DIRECTIONS:
What you return must match, exactly, the lines running from the one containing "You are a GUI" to the end of the data, both included, and must contain no pictures.

DATA:
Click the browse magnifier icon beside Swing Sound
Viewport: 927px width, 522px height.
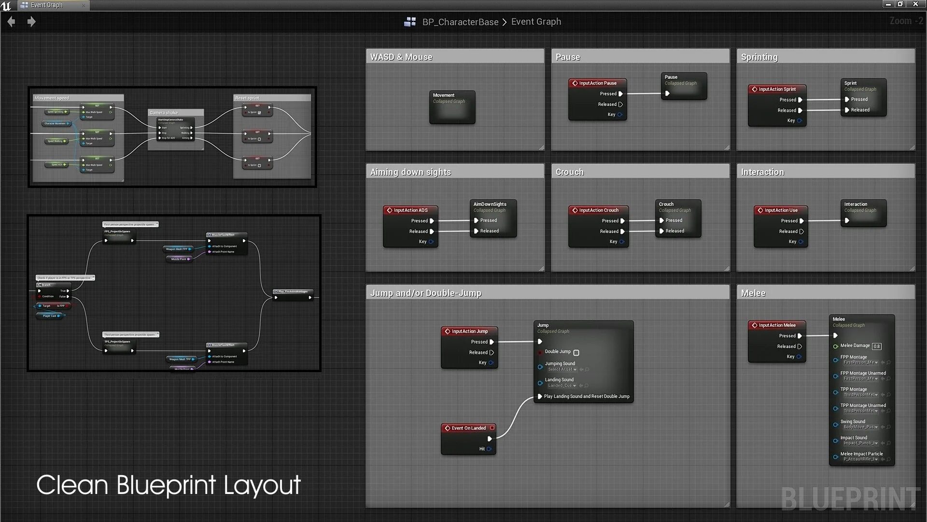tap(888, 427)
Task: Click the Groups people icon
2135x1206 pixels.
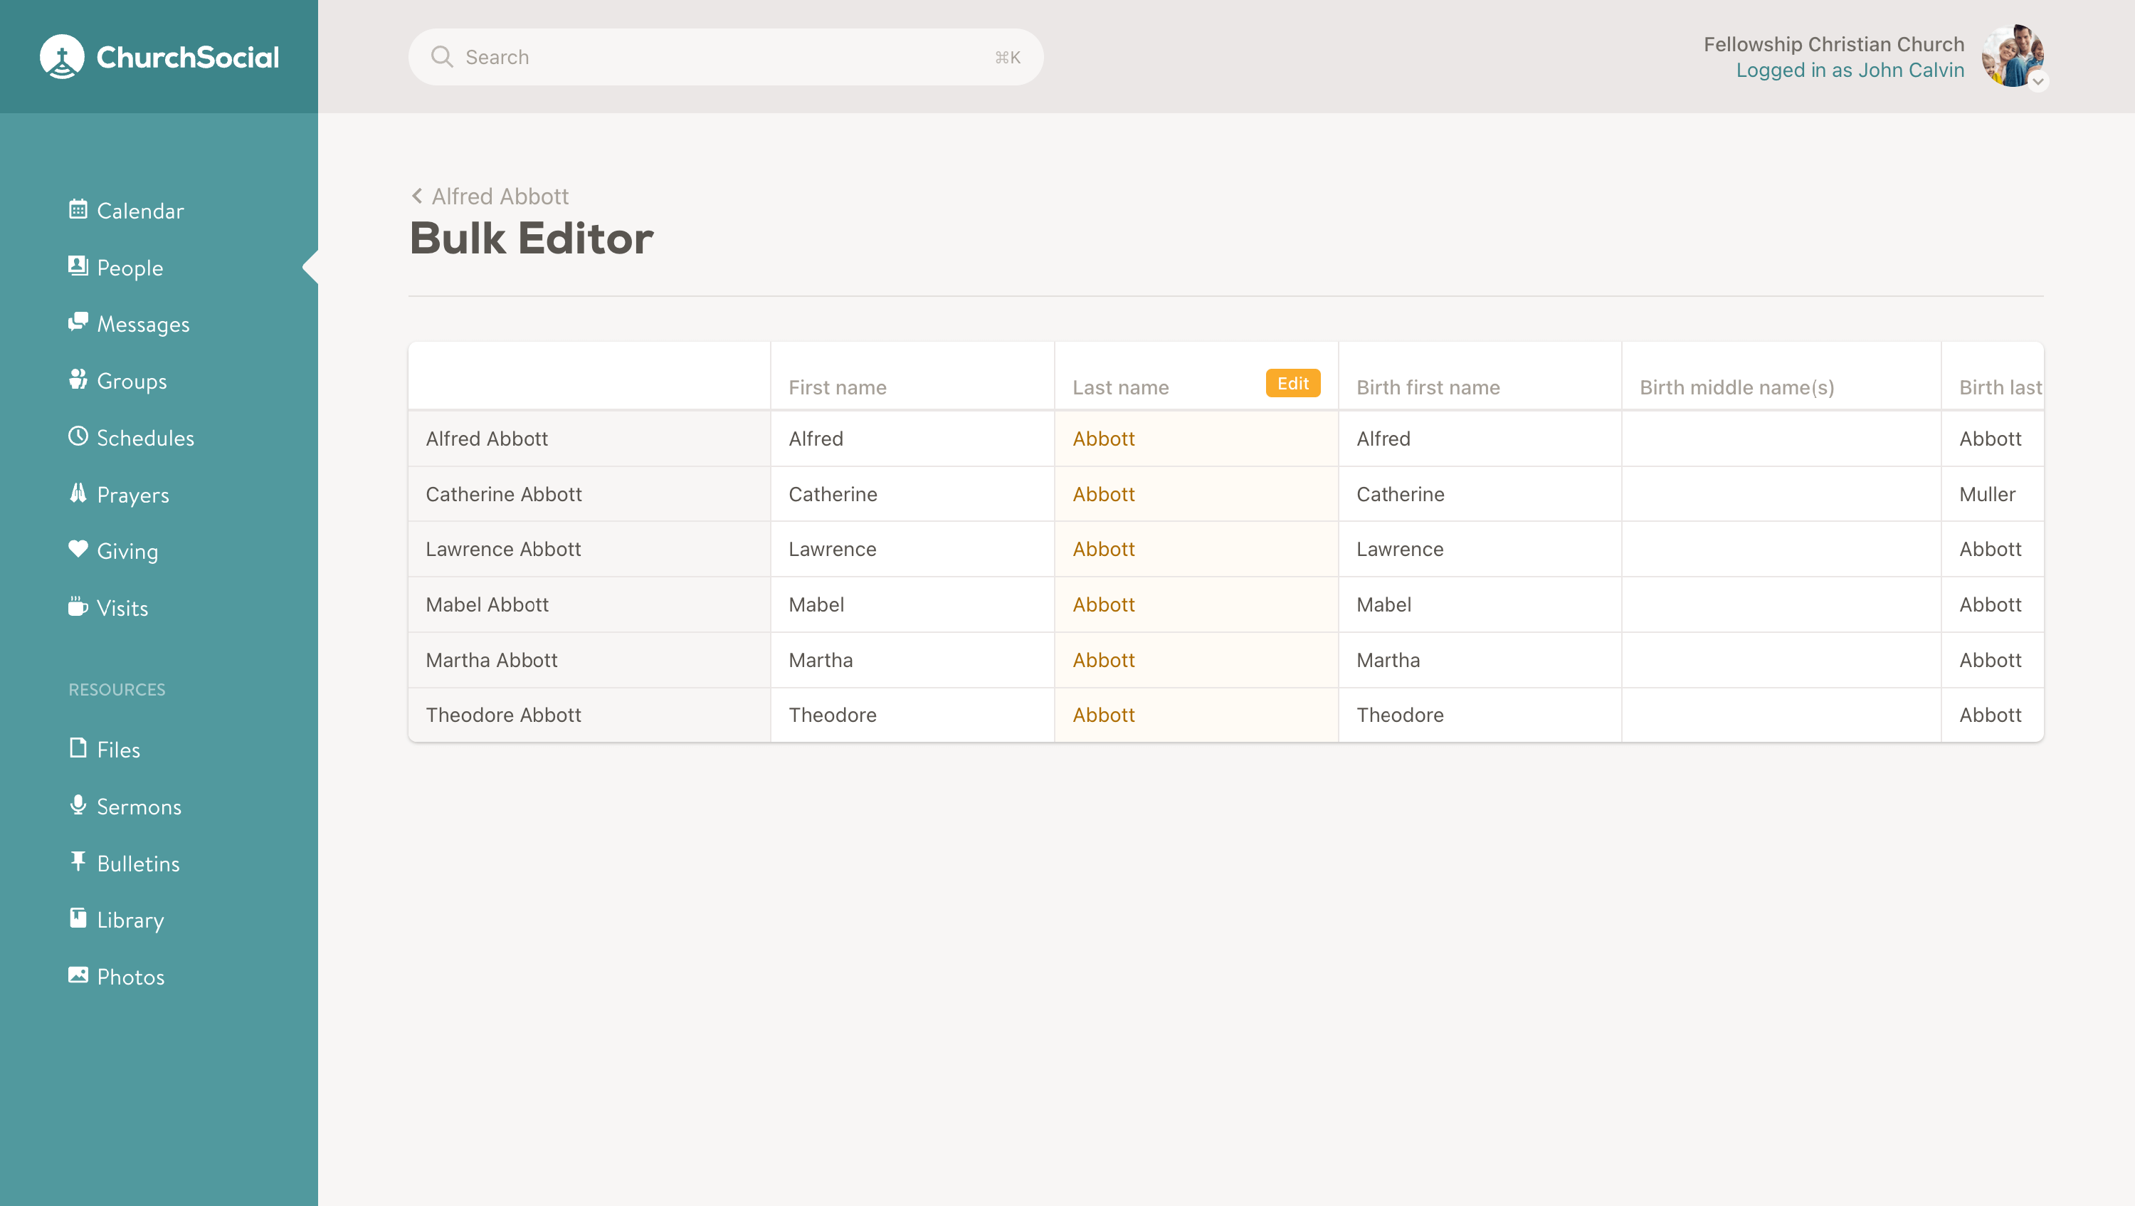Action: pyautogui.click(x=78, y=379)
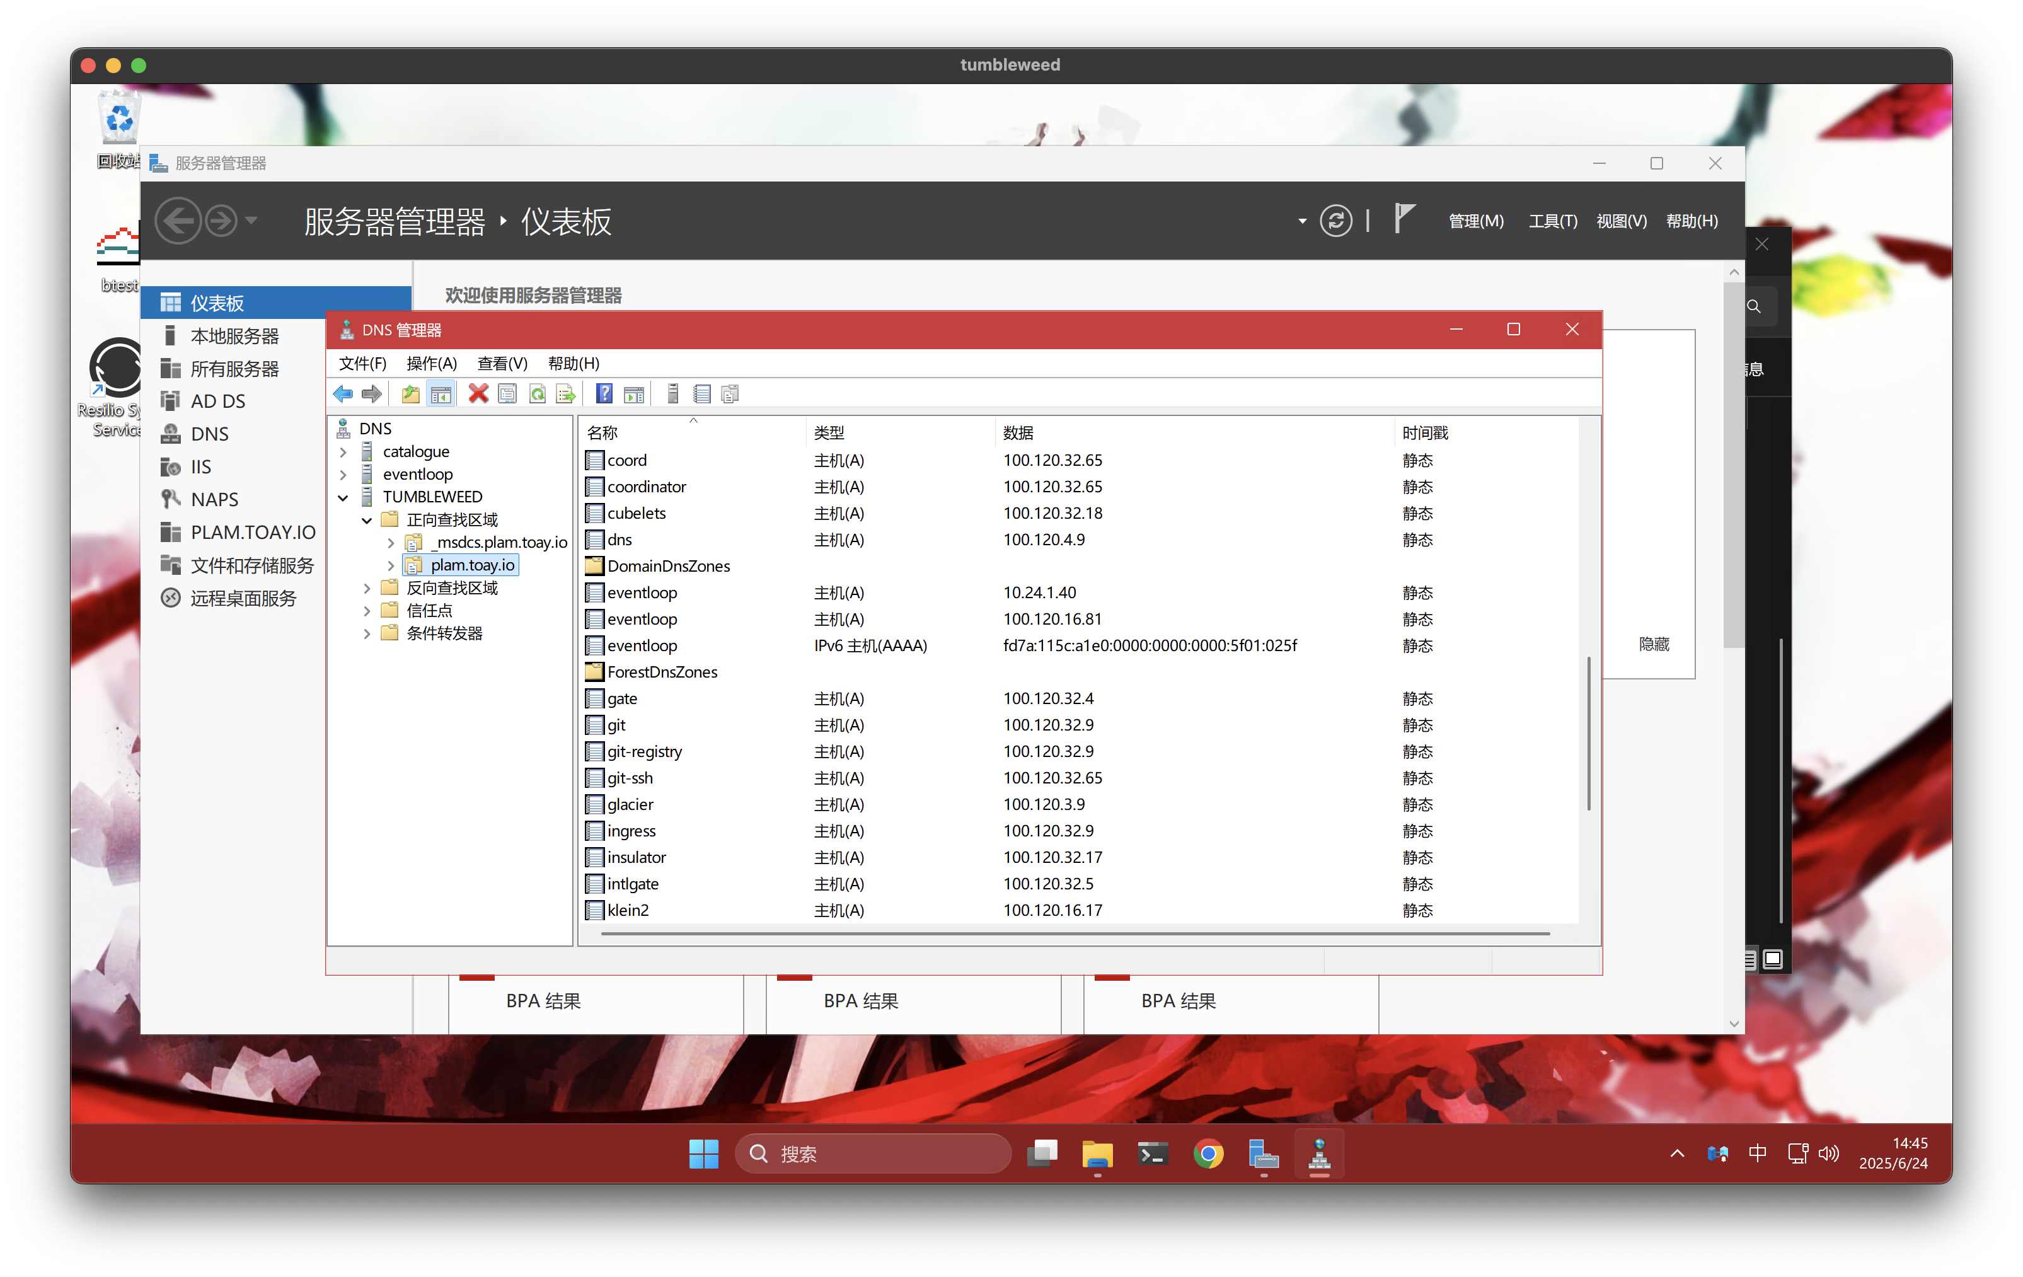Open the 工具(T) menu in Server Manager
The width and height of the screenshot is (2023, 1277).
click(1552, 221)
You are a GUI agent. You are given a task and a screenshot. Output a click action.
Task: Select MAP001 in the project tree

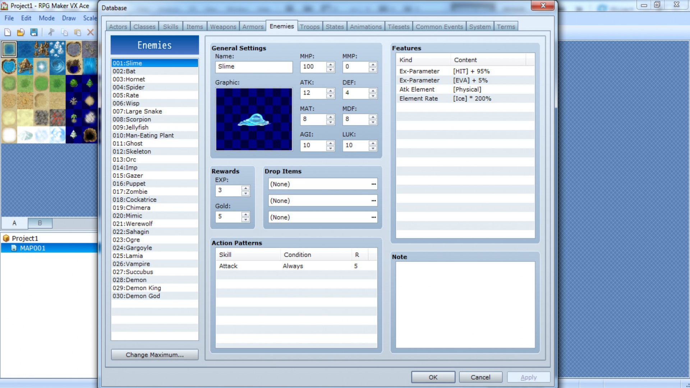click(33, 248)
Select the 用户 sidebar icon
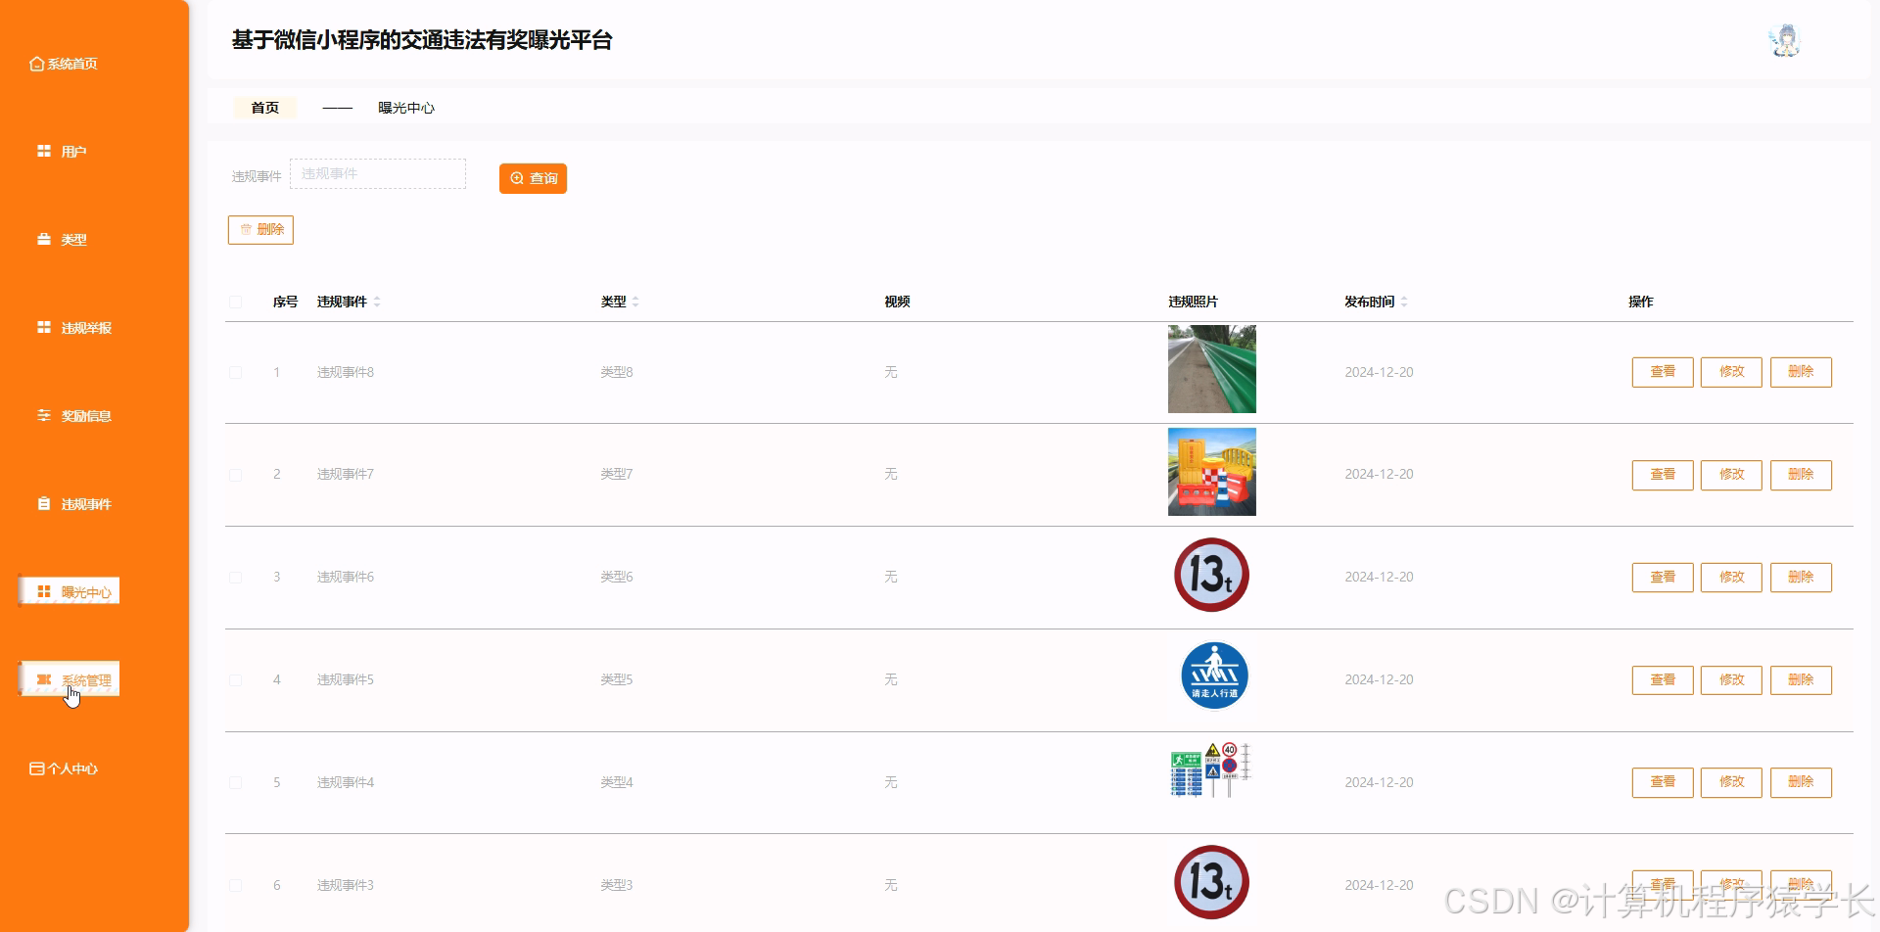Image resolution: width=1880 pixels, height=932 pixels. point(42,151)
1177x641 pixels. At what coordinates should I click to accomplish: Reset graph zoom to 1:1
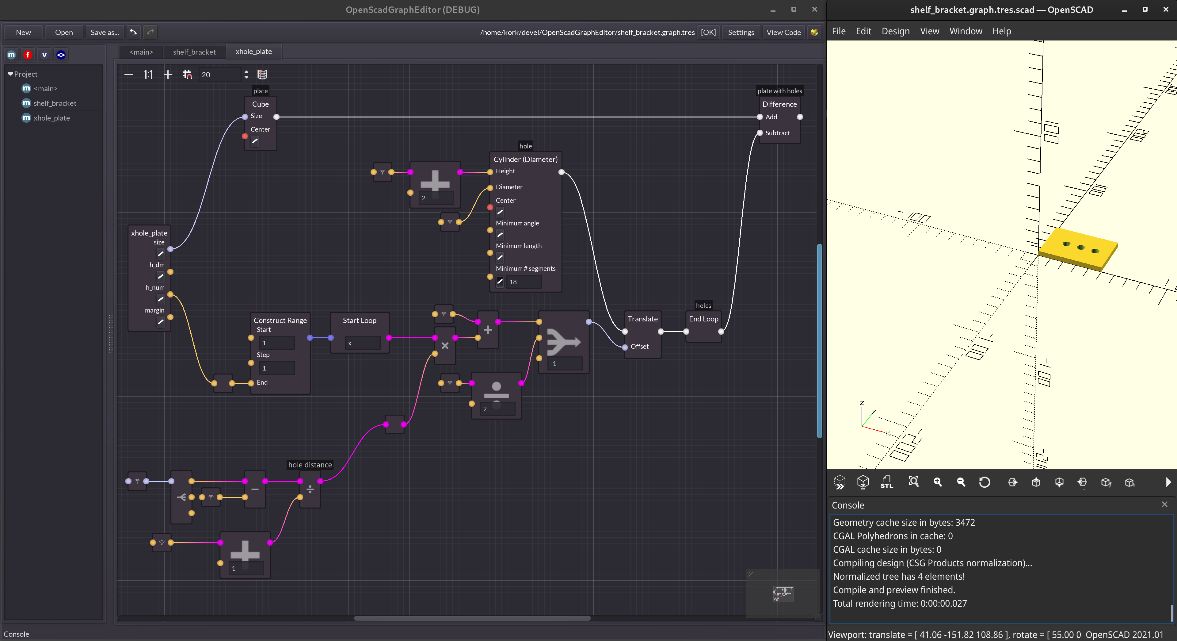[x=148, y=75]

OUTPUT:
You are a GUI agent. You are given a task and a screenshot. Output a click action.
Task: Select MAP001 in the project tree

click(33, 248)
Select the 用户 sidebar icon
Image resolution: width=1880 pixels, height=932 pixels. point(42,151)
1177x641 pixels. At what coordinates should I click to accomplish: Reset graph zoom to 1:1
[x=148, y=75]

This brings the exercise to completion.